■ **INFORMATION SHOWN**
= = =

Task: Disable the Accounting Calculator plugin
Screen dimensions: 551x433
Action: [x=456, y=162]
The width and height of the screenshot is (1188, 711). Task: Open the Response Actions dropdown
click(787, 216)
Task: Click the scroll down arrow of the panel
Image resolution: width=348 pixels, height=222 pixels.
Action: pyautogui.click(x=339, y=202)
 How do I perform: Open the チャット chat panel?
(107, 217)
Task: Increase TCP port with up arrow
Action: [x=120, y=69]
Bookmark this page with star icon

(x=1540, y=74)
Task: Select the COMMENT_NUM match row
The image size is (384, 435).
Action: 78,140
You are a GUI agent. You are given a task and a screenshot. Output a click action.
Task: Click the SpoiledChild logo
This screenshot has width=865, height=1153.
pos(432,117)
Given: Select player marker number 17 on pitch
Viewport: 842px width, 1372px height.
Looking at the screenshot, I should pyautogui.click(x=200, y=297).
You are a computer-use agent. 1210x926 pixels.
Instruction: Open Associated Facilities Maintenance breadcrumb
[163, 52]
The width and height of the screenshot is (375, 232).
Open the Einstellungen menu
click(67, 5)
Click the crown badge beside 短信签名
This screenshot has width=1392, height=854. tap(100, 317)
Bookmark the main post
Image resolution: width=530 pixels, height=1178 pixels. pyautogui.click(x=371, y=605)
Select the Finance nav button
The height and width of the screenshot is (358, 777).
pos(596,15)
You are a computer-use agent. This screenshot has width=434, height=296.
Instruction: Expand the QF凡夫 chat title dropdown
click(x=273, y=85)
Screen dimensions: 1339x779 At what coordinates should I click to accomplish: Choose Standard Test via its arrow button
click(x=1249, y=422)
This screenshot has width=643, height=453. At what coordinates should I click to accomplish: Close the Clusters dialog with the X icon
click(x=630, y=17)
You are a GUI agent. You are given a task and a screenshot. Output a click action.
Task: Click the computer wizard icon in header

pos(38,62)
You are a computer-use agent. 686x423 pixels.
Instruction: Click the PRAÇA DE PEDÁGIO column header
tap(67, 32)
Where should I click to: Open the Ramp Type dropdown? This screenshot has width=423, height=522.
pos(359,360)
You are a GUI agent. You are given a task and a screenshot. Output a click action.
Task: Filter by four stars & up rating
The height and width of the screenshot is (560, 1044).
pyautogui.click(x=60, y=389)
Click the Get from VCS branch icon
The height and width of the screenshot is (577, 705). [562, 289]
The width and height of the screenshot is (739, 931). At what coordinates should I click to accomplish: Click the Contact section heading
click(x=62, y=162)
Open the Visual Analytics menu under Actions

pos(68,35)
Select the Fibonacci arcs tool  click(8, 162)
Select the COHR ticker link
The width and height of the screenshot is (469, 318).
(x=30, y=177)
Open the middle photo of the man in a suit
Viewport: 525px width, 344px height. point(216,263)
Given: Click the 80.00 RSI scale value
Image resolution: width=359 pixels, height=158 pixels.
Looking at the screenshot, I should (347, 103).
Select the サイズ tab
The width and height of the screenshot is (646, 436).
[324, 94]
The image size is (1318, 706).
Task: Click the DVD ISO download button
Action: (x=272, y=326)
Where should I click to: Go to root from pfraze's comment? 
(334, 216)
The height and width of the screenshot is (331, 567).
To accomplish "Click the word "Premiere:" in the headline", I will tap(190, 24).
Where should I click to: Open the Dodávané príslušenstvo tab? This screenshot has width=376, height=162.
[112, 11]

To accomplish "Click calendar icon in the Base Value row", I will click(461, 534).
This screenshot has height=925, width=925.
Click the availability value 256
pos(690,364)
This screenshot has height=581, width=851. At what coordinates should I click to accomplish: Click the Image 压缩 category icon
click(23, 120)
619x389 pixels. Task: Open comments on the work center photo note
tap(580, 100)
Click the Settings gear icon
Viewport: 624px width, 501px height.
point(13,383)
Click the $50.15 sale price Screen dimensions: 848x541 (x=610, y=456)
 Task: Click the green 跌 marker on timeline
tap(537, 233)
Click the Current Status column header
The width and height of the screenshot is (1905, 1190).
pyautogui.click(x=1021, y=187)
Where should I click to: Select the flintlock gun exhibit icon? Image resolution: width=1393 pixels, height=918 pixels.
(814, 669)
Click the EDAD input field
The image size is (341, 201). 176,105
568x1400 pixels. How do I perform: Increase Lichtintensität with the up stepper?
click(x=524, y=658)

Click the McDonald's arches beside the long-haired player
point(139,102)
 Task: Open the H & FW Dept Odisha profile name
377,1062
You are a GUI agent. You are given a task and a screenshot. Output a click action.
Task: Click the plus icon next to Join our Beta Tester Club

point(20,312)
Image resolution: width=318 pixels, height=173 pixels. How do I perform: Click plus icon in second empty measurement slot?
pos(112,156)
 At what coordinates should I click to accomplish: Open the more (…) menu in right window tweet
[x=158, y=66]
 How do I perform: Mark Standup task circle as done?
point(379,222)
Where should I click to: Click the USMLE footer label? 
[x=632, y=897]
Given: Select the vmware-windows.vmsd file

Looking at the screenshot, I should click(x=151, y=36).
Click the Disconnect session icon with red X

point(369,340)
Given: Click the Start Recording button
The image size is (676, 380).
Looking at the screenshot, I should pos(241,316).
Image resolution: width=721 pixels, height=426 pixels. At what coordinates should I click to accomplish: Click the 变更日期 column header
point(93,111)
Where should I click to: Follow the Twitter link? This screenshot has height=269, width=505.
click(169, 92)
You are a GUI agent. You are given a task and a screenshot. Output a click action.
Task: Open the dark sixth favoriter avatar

= = =

■ **PROBLEM DETAILS**
Would you output, unchanged, each line from the start of the records to the line that holds "Given: Select player", both included and nothing else?

■ **EXERCISE OUTPUT**
Task: Disable the Accounting Calculator plugin
Screen dimensions: 551x433
Action: [x=456, y=162]
The width and height of the screenshot is (1188, 711). Task: Open the Response Actions dropdown
click(787, 216)
Task: Click the scroll down arrow of the panel
Image resolution: width=348 pixels, height=222 pixels.
Action: pyautogui.click(x=339, y=202)
 How do I perform: Open the チャット chat panel?
(107, 217)
Task: Increase TCP port with up arrow
Action: [x=120, y=69]
Bookmark this page with star icon

(x=1540, y=74)
Task: Select the COMMENT_NUM match row
The image size is (384, 435).
Action: 78,140
You are a GUI agent. You are given a task and a screenshot. Output a click action.
Task: Click the SpoiledChild logo
This screenshot has width=865, height=1153.
pos(432,117)
Given: Select player marker number 17 on pitch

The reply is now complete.